Researchers here report a correlation that suggests age-related changes in gut bacterial populations may contribute to the development of atherosclerosis. This is a condition in which damaged lipids in the bloodstream produce an inflammatory overreaction in blood vessel walls. The macrophages that arrive to help clear up damage are overcome and die, producing more inflammation and cellular debris. Over years this grows into fatty plaques that narrow and weaken blood vessels, eventually resulting in catastrophic structural failure or blockage. How might bacteria in the gut contribute to this process? The most plausible mechanisms involve secretion of compounds that encourage chronic inflammation or oxidative stress, changing cell behavior in ways that drives the creation of more of the damaged lipids that spur atherosclerosis. While a range of evidence supports such a role for the compounds mentioned below, this is an area of research in which much remains to be conclusively proven.

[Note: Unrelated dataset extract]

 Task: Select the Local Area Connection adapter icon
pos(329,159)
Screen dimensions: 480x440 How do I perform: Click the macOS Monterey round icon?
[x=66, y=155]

Researchers have shown a novel relationship between the intestinal microbiome and atherosclerosis, one of the major causes of heart attack and stroke. This was measured as the burden of plaque in the carotid arteries. In order to understand the role that bacteria in the gut may play in atherosclerosis, the researchers examined blood levels of metabolic products of the intestinal microbiome. They studied a total of 316 people from three distinct groups of patients - those with about as much plaque as predicted by traditional risk factors, those who seem to be protected from atherosclerosis because they have high levels of traditional risk factors but normal arteries, and those with unexplained atherosclerosis who don't have any traditional risk factors but still have high levels of plaque burden.
"What we found was that patients with unexplained atherosclerosis had significantly higher blood levels of these toxic metabolites that are produced by the intestinal bacteria." The researchers looked specifically at the metabolites TMAO, p-cresyl sulfate, p-cresyl glucuronide, and phenylacetylglutamine, and measured the build-up of plaque in the arteries using carotid ultrasound. The study noted that these differences could not be explained by diet or kidney function, pointing to a difference in the make-up of their intestinal bacteria. "There is growing consensus in the microbiome field that function trumps taxonomy. In other words, bacterial communities are not defined so much by who is there, as by what they are doing and what products they are making."